--- Data extract ---
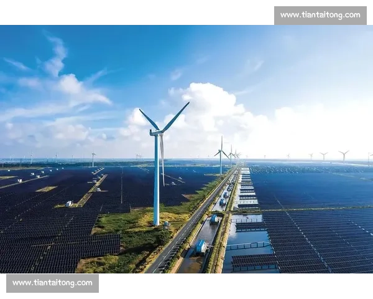Click the top-right www.tiantaitong.com watermark

pyautogui.click(x=320, y=15)
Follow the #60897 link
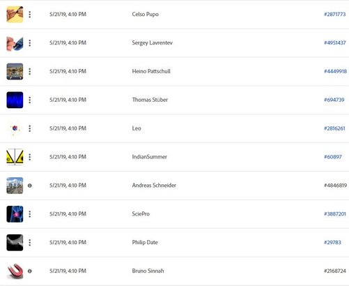This screenshot has height=286, width=349. (x=333, y=157)
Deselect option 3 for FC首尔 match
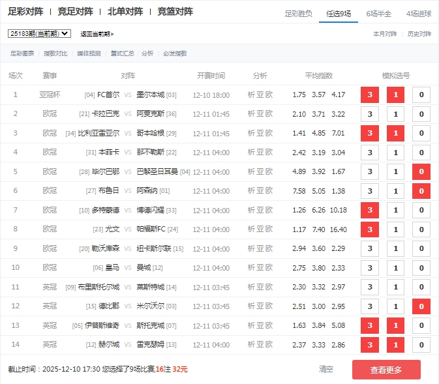Screen dimensions: 439x384 [x=370, y=95]
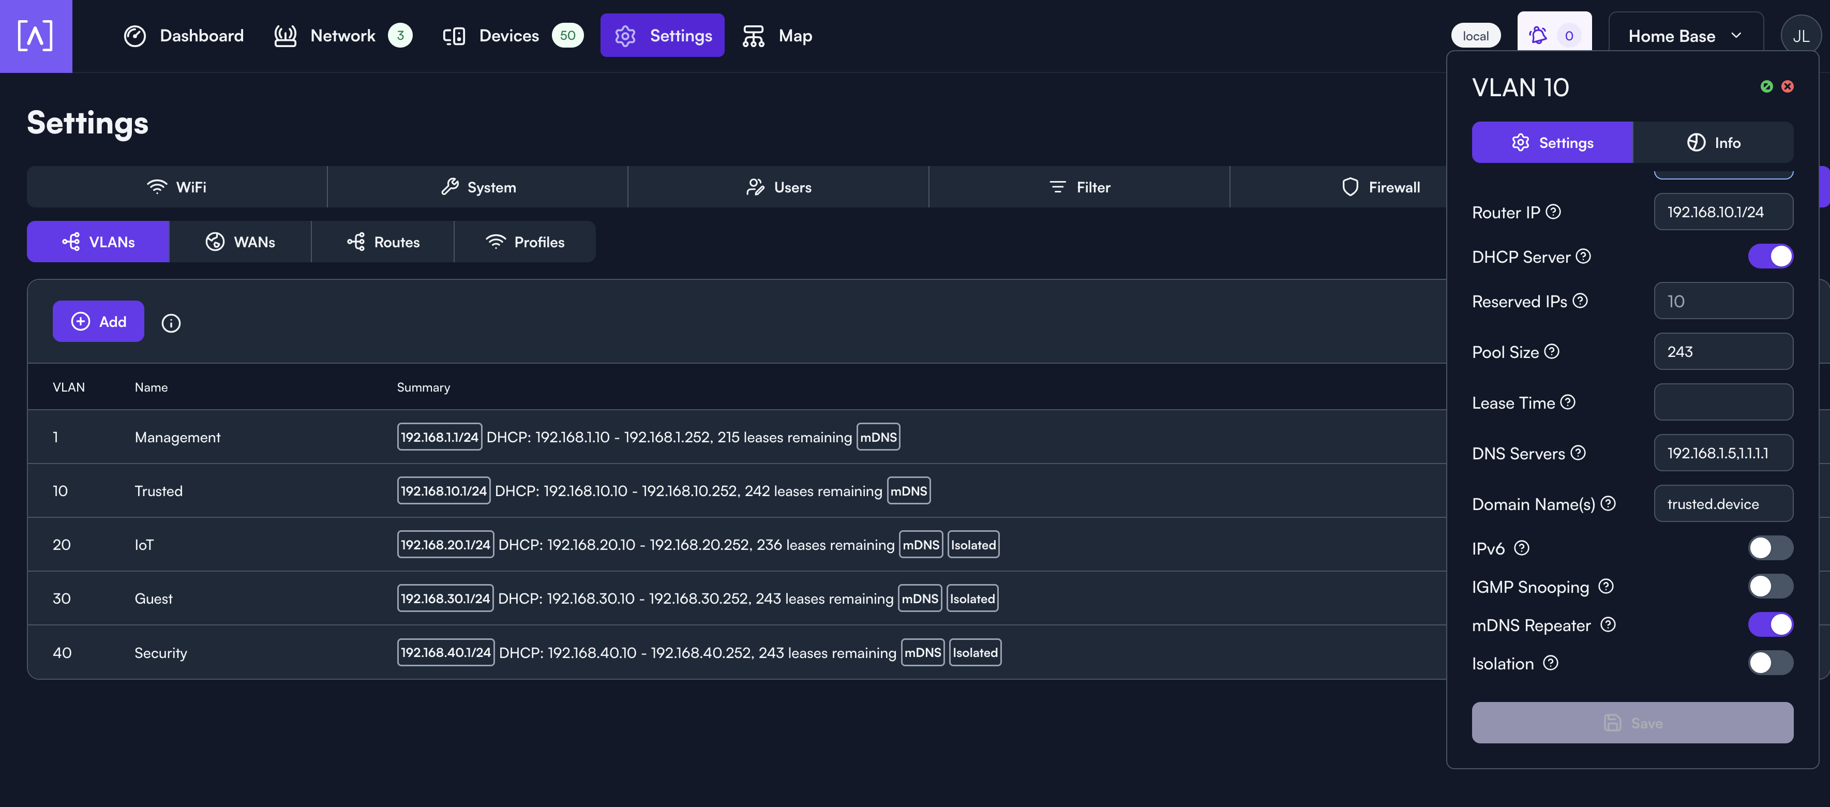The image size is (1830, 807).
Task: Click the Add VLAN button
Action: tap(98, 321)
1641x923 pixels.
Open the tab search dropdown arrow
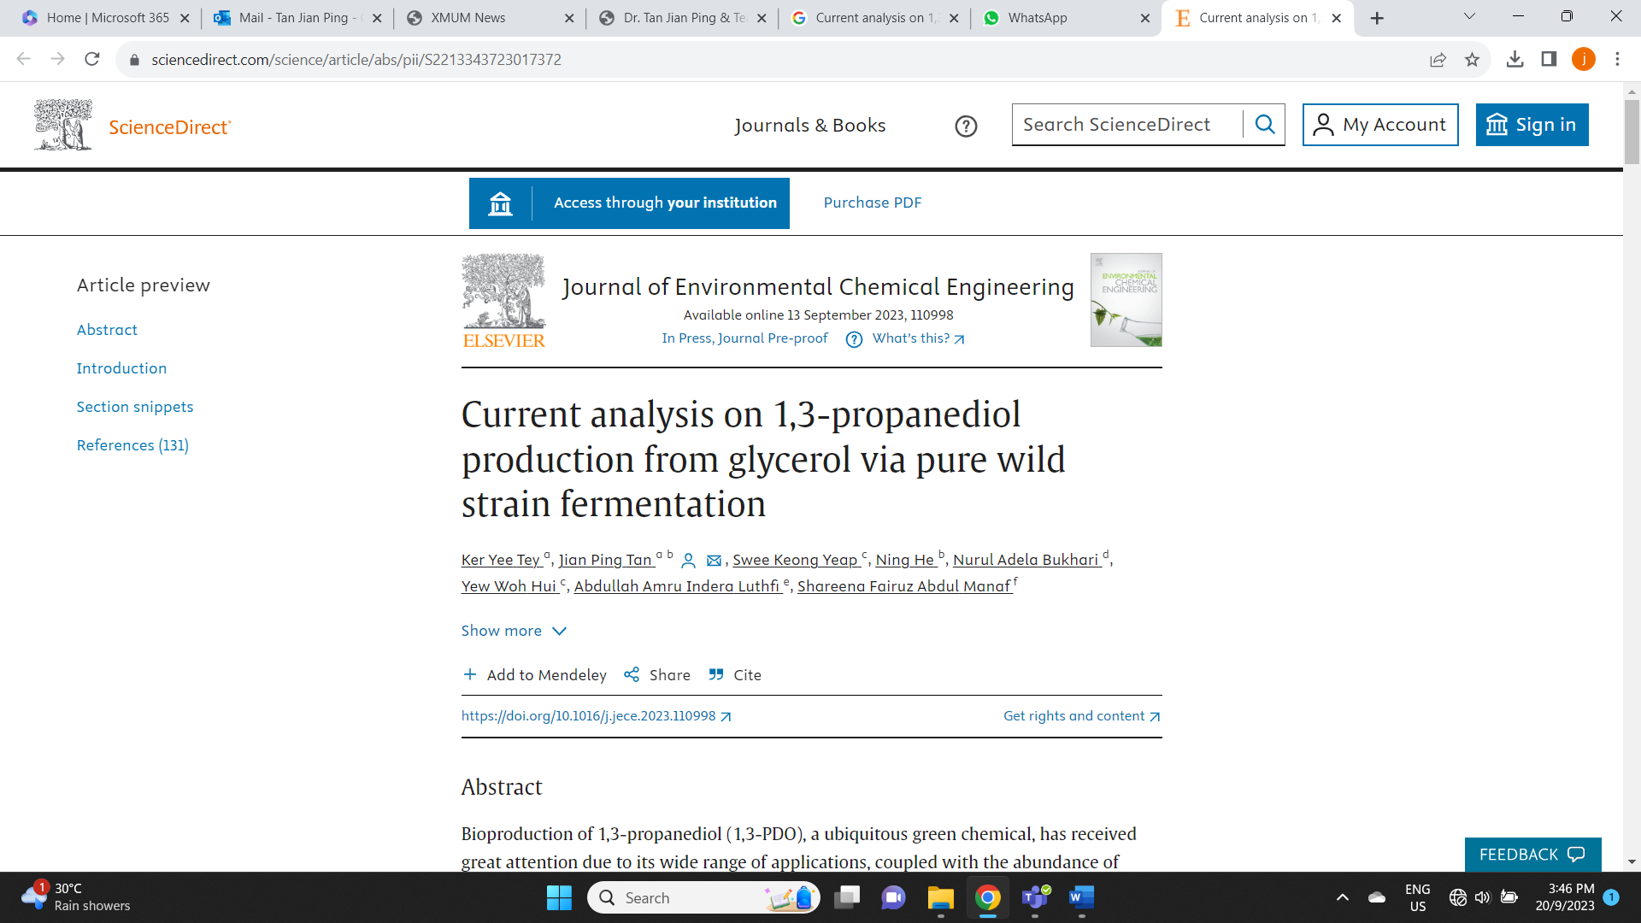coord(1469,17)
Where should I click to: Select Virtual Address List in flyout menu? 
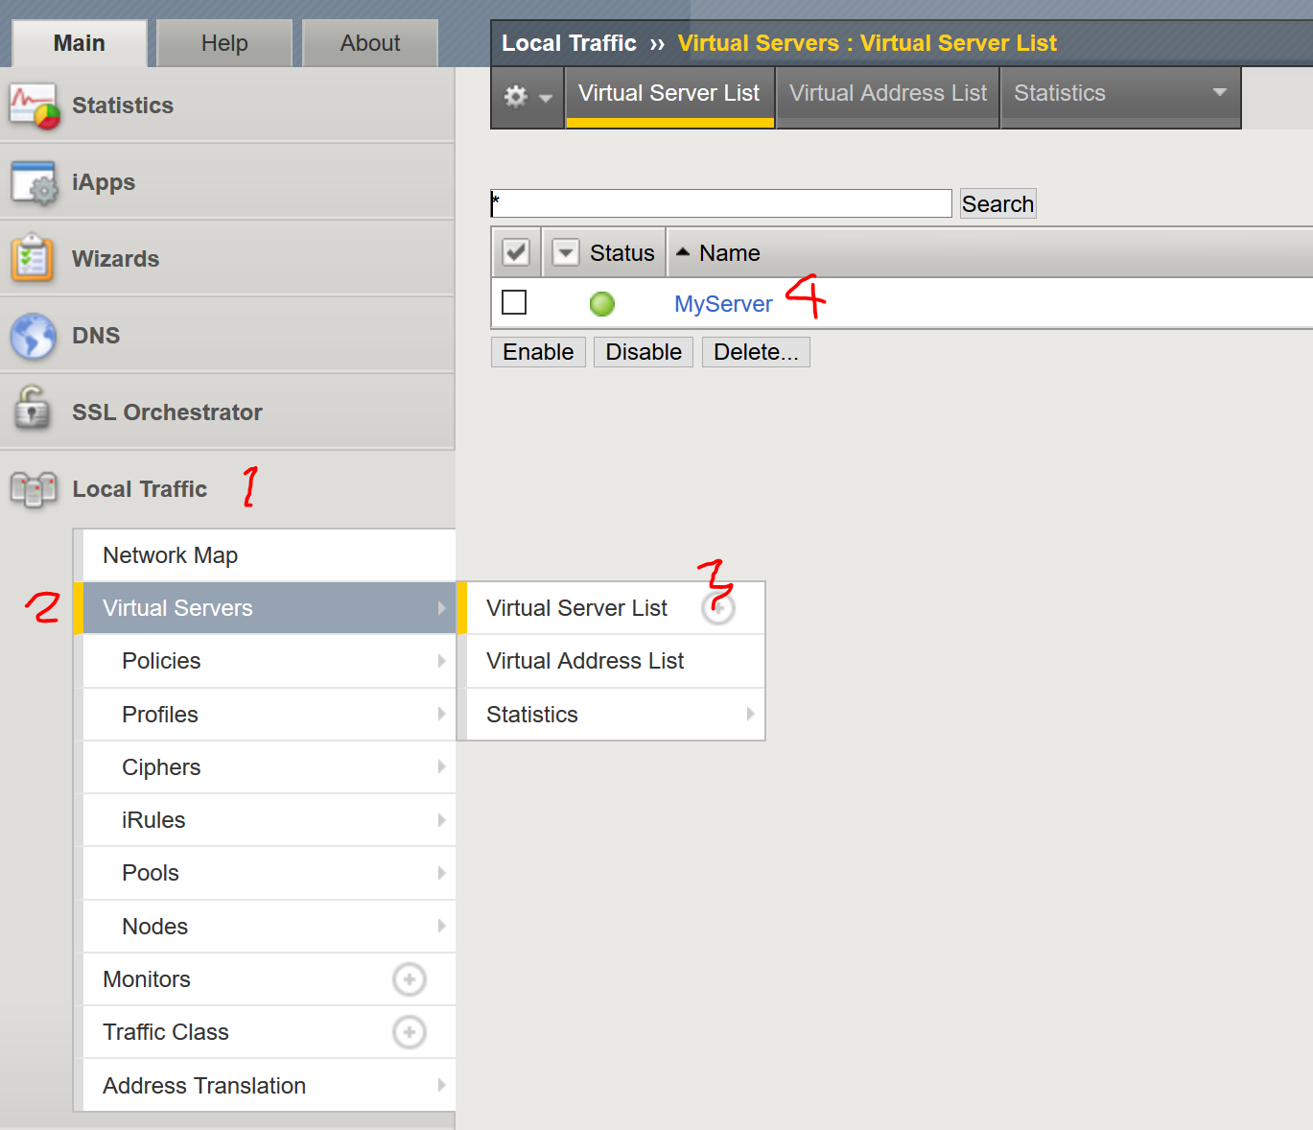[x=585, y=661]
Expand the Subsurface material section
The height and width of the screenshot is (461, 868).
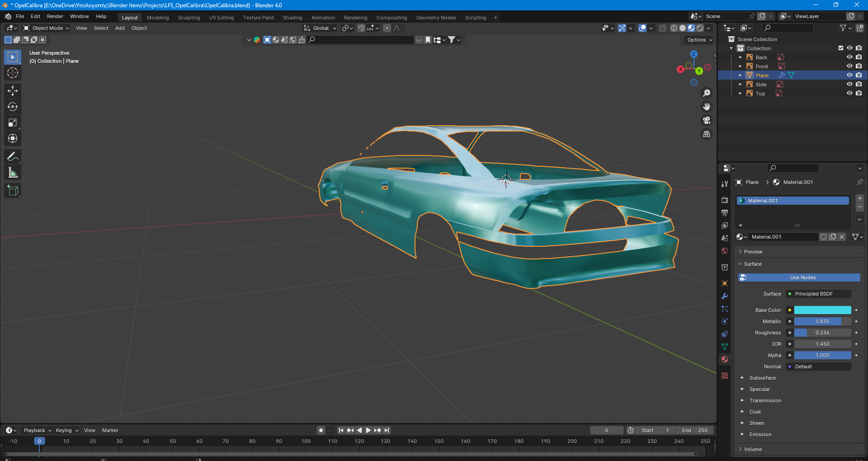click(x=762, y=378)
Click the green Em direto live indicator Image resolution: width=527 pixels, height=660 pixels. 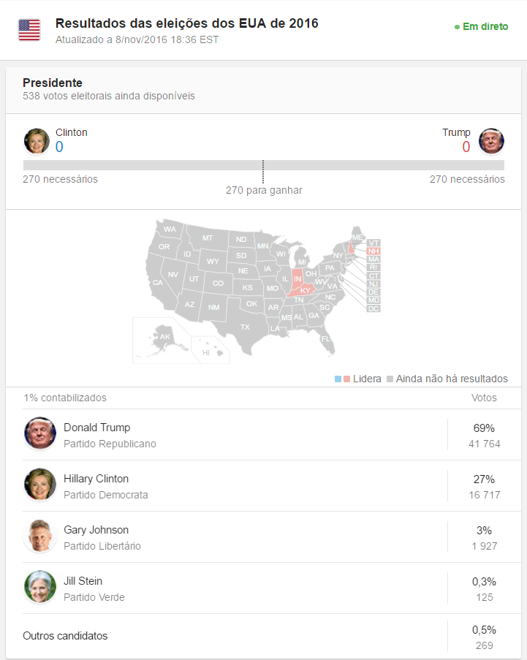tap(481, 27)
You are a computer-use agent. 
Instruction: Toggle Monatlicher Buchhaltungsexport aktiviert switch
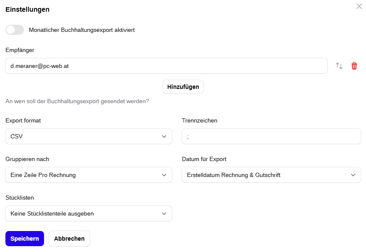tap(15, 30)
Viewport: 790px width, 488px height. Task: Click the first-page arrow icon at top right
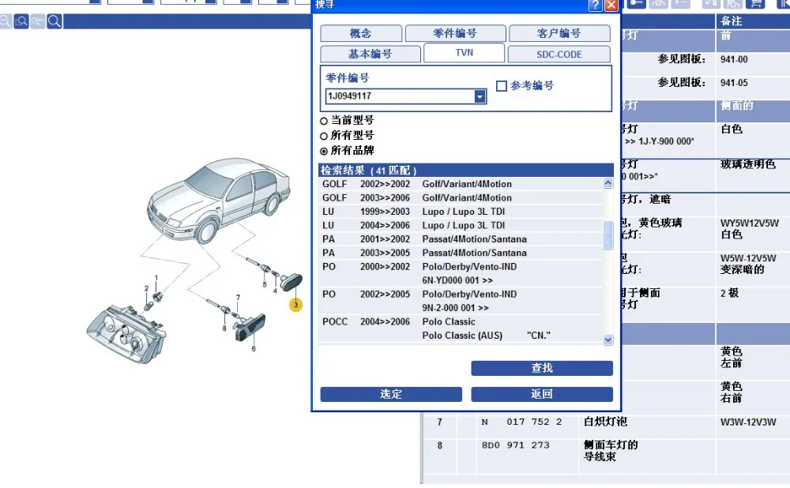pyautogui.click(x=784, y=4)
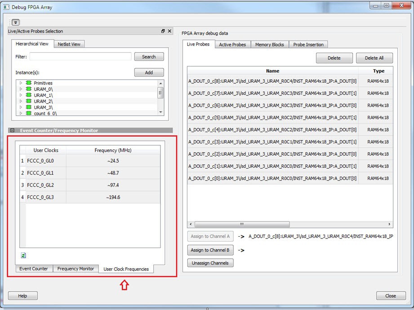
Task: Click the Unassign Channels button
Action: (x=210, y=263)
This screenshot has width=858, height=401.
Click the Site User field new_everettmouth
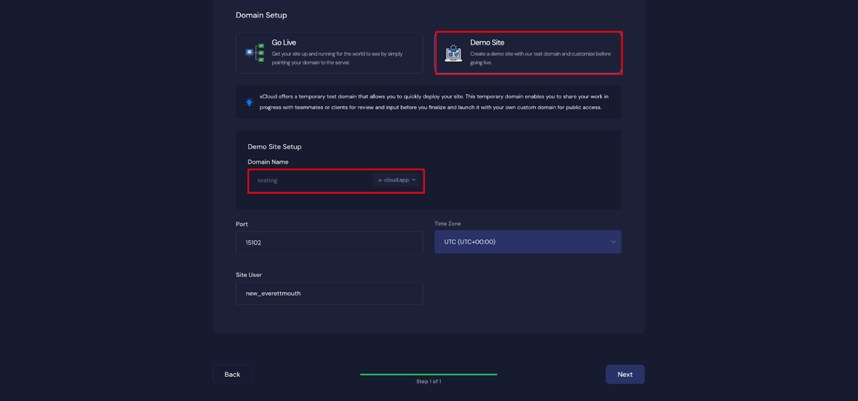pyautogui.click(x=329, y=293)
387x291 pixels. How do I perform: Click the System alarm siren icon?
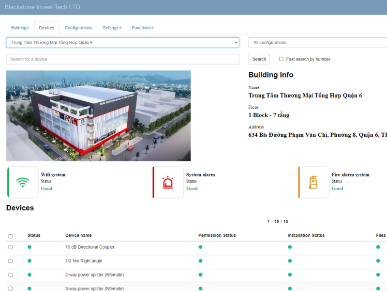click(168, 182)
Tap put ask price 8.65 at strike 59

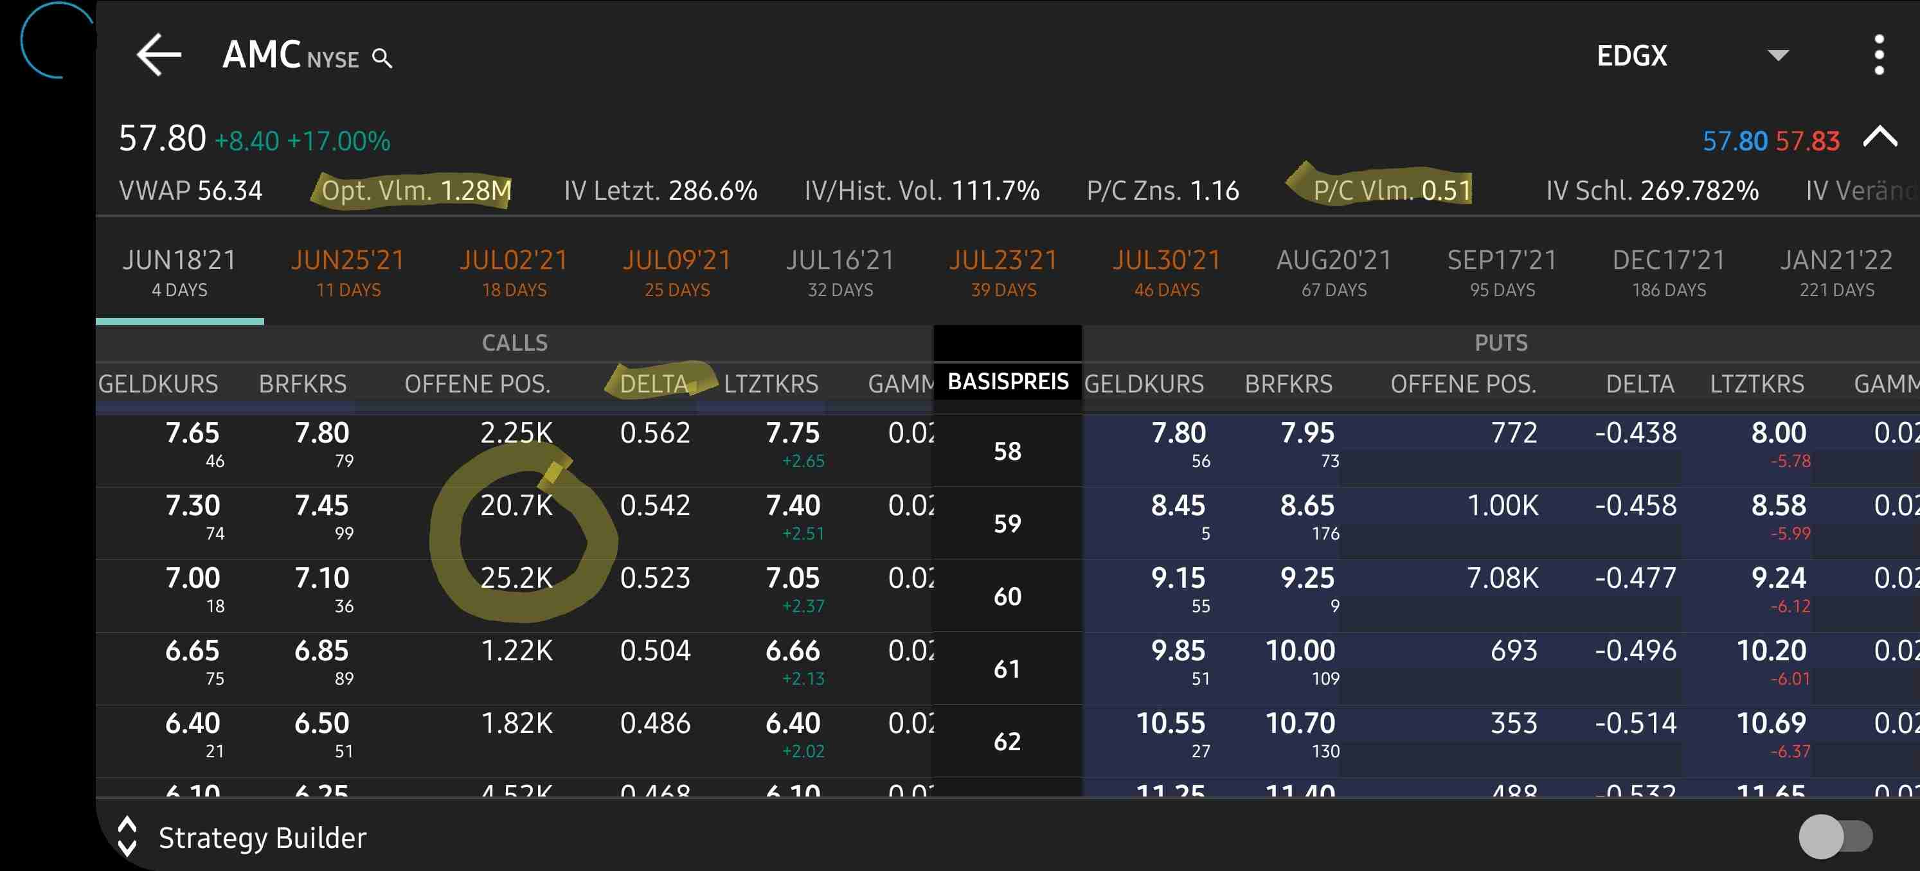point(1307,506)
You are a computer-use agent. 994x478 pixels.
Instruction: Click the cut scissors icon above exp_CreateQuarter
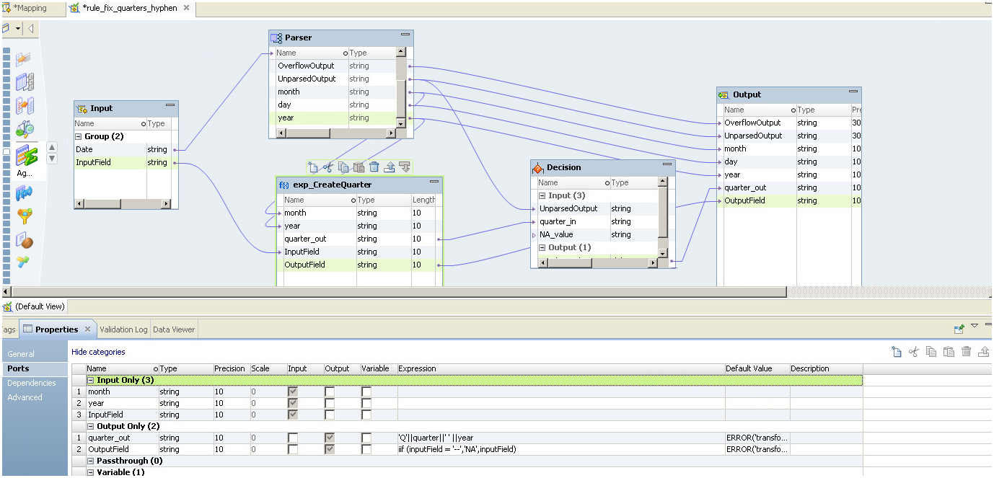tap(327, 167)
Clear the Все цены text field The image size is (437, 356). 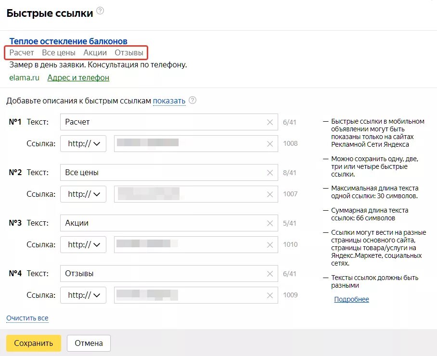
---
Copy the stretch of the listing from the line containing "This screenshot has width=858, height=401." through the line containing "tap(327, 167)", both included, without the pictures.

§ Answer to the exercise:
This screenshot has width=858, height=401.
Click the Site User field new_everettmouth
pyautogui.click(x=329, y=293)
387x291 pixels. How do I perform: Click the System alarm siren icon?
click(168, 182)
Tap put ask price 8.65 at strike 59

point(1307,506)
You are a computer-use agent. 994x478 pixels.
Instruction: Click the cut scissors icon above exp_CreateQuarter
tap(327, 167)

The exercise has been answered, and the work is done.